In this post, we will see the performance factor when considering these file formats while working in a Big data framework like Hadoop.

There are mainly three types of performance to consider when choosing a file format in the Hadoop framework.

  • Write performance

We need to check how fast the data will be written in Hadoop Cluster.

  • Partial read performance

We need to see how fast you need to read the individual columns within a file.

  • Partial Read Performance

It deals with how fast every data element in a file can be read.

A columnar, compressed file format like Parquet or ORC may optimize partial and full read performance, but they do so at the expense of write performance. Conversely, uncompressed CSV files are fast to write but due to the lack of compression and column-orientation are slow for reading. You may end up with multiple copies of your data, each formatted for a different performance profile.

Environmental factors for choosing the file format

As discussed, each file format is optimized for a different purpose. Your choice of format is driven by your use case and environment.
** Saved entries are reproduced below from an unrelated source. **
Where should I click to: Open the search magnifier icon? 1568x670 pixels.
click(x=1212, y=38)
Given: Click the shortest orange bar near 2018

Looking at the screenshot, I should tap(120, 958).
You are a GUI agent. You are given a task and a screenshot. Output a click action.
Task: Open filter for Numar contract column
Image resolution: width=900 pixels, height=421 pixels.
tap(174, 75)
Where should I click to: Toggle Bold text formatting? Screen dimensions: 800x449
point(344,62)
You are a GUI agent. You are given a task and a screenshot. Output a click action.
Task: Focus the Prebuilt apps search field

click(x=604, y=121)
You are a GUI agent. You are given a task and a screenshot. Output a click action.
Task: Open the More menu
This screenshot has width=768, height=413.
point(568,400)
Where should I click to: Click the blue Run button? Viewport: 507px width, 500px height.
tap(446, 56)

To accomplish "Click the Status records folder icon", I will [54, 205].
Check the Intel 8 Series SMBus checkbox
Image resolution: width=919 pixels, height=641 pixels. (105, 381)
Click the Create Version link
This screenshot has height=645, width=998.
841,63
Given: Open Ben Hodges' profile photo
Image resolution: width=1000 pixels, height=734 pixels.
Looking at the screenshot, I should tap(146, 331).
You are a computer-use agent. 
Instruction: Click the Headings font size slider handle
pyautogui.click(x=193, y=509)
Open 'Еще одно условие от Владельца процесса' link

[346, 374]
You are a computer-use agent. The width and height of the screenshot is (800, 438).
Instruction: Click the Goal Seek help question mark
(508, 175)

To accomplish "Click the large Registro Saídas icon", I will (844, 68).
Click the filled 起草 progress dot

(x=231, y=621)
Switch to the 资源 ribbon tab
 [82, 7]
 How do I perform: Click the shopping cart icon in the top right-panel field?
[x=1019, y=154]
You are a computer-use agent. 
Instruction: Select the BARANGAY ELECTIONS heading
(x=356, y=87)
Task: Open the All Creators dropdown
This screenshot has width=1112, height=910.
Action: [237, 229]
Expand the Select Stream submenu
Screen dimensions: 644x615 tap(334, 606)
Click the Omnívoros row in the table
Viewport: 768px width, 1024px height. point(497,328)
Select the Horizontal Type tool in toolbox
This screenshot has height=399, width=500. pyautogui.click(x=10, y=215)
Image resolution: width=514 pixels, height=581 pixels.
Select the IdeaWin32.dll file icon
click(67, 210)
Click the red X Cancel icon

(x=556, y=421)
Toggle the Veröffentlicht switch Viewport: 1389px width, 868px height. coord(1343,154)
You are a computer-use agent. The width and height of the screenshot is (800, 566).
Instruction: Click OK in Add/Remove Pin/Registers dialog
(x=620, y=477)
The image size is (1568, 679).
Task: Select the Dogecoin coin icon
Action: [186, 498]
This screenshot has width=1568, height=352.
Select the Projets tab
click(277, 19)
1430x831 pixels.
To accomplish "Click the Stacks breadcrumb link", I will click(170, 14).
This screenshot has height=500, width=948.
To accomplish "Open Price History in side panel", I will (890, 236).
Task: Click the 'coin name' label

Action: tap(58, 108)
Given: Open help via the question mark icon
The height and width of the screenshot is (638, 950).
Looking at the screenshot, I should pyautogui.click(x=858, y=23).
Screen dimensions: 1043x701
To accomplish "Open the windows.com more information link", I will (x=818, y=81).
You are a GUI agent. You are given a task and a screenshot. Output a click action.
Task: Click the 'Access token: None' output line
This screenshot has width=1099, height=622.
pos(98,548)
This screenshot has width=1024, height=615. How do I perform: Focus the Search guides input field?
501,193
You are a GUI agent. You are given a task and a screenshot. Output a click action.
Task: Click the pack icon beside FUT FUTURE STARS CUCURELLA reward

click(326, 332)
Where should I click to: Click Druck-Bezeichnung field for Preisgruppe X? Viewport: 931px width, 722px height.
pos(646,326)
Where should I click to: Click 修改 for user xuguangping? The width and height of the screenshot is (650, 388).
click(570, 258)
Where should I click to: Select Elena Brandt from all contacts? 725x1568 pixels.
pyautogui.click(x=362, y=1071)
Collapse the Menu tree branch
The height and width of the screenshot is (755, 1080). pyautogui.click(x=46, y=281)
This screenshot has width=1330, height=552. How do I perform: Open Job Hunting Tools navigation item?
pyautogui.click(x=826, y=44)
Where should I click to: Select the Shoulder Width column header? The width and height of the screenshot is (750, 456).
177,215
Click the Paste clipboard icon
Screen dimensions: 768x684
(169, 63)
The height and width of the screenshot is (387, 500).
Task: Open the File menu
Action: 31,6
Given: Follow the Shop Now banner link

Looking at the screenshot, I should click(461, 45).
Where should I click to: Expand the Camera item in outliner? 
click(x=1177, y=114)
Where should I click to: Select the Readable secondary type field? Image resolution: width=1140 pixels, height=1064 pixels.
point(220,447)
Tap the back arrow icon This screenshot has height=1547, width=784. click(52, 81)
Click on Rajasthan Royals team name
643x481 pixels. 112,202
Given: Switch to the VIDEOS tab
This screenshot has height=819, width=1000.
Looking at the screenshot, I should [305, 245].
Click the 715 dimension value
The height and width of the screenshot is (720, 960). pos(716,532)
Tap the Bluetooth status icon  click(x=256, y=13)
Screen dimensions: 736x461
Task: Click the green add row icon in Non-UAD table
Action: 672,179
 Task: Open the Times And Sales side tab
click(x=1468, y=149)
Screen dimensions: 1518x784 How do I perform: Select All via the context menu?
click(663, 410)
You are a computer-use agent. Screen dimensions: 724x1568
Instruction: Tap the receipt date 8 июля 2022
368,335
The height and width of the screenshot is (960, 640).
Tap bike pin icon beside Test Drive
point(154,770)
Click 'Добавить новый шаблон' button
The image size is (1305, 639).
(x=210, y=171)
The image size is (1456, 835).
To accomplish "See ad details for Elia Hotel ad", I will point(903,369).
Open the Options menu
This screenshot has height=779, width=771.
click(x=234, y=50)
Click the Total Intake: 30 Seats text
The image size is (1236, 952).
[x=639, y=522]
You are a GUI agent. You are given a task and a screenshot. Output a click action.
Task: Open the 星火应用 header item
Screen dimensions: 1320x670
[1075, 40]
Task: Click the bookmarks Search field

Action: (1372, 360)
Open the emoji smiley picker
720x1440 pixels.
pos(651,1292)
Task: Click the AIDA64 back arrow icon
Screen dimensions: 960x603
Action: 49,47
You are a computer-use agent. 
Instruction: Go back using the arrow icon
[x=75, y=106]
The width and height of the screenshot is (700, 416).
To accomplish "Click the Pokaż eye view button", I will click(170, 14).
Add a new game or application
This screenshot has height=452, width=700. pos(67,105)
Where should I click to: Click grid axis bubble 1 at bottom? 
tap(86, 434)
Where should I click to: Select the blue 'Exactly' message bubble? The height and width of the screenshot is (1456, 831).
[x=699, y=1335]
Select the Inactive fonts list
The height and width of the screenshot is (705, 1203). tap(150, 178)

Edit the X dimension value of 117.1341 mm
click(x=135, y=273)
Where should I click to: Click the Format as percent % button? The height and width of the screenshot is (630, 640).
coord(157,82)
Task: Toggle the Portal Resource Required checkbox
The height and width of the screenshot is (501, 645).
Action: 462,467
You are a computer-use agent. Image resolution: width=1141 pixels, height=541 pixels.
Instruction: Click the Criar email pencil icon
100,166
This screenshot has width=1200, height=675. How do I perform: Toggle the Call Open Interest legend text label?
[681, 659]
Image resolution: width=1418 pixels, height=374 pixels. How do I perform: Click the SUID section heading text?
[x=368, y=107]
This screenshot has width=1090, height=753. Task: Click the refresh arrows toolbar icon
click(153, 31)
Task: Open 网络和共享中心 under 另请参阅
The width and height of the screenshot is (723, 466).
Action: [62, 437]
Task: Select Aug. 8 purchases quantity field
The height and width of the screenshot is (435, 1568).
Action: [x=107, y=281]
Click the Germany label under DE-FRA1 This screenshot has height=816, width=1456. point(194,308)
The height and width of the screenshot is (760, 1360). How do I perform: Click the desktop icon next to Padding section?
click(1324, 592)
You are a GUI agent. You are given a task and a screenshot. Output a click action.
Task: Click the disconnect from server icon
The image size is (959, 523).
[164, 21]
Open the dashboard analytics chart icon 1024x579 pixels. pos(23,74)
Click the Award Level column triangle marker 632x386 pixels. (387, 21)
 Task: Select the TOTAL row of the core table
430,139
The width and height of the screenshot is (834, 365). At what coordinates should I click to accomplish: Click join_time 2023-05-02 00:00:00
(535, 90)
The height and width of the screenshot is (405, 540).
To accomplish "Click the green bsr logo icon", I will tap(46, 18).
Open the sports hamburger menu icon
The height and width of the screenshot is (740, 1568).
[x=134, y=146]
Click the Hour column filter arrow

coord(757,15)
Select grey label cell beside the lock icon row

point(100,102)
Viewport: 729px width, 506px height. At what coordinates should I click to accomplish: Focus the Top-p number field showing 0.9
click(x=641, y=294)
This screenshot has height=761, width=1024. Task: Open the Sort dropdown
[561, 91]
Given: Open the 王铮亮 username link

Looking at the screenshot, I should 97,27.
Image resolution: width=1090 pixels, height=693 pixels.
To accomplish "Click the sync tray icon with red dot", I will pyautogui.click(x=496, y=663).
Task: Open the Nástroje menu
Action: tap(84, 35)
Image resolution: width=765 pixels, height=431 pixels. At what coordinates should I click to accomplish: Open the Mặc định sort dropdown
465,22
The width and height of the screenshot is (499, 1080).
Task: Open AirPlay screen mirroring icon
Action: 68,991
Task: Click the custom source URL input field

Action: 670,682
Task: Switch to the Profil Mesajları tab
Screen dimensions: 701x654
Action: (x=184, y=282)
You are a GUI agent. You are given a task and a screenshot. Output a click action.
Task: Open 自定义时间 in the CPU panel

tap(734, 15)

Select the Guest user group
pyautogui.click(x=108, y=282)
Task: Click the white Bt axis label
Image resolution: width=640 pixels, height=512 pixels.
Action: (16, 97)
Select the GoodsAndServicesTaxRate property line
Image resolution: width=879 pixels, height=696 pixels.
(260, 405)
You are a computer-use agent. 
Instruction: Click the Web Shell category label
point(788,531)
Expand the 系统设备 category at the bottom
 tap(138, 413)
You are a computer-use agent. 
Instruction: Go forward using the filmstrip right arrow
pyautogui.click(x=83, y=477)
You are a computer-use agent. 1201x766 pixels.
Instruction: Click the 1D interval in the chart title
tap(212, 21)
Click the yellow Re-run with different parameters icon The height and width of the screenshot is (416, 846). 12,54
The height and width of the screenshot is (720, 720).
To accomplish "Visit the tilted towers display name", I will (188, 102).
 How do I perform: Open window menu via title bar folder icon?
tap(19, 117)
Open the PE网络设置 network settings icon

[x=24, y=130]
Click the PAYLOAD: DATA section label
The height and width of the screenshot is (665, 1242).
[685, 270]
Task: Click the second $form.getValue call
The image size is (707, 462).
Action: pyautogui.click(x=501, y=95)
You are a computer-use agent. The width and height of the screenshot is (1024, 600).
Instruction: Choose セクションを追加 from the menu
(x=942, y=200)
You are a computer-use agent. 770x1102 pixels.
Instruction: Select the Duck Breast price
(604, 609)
Here are the key factors to consider:

Hadoop Distribution: Cloudera/Hortonworks and MapR distribution support/favor different formats.

Schema Evolution: Will the structure of your data evolve?

Processing Requirements: Will you be crunching the data and with what tools?

Read/Query Requirements: Will you be using SQL on Hadoop? Which engine? How often the Query will be executed?

Extract Requirements: Will you be extracting the data from Hadoop for import into an external database engine or another platform?

Storage Requirement: Is data volume a significant factor? Will you get significantly more bang for your storage buck through compression?

Conclusion

So, do we see any standard file format for storage with all the options and considerations?

If you are storing intermediate data between MapReduce jobs, then Sequence files are preferred. If query performance against the data is most important, ORC (HortonWorks/Hive) or Parquet (Cloudera/Impala) is optimal — but these files will take longer to write.

We have also seen the order of magnitude query performance improvements when using Parquet with Spark SQL. Avro is great if your schema is going to change over time, but query performance will be slower than ORC or Parquet. CSV files are excellent if you are going to extract data from Hadoop to bulk load into a database.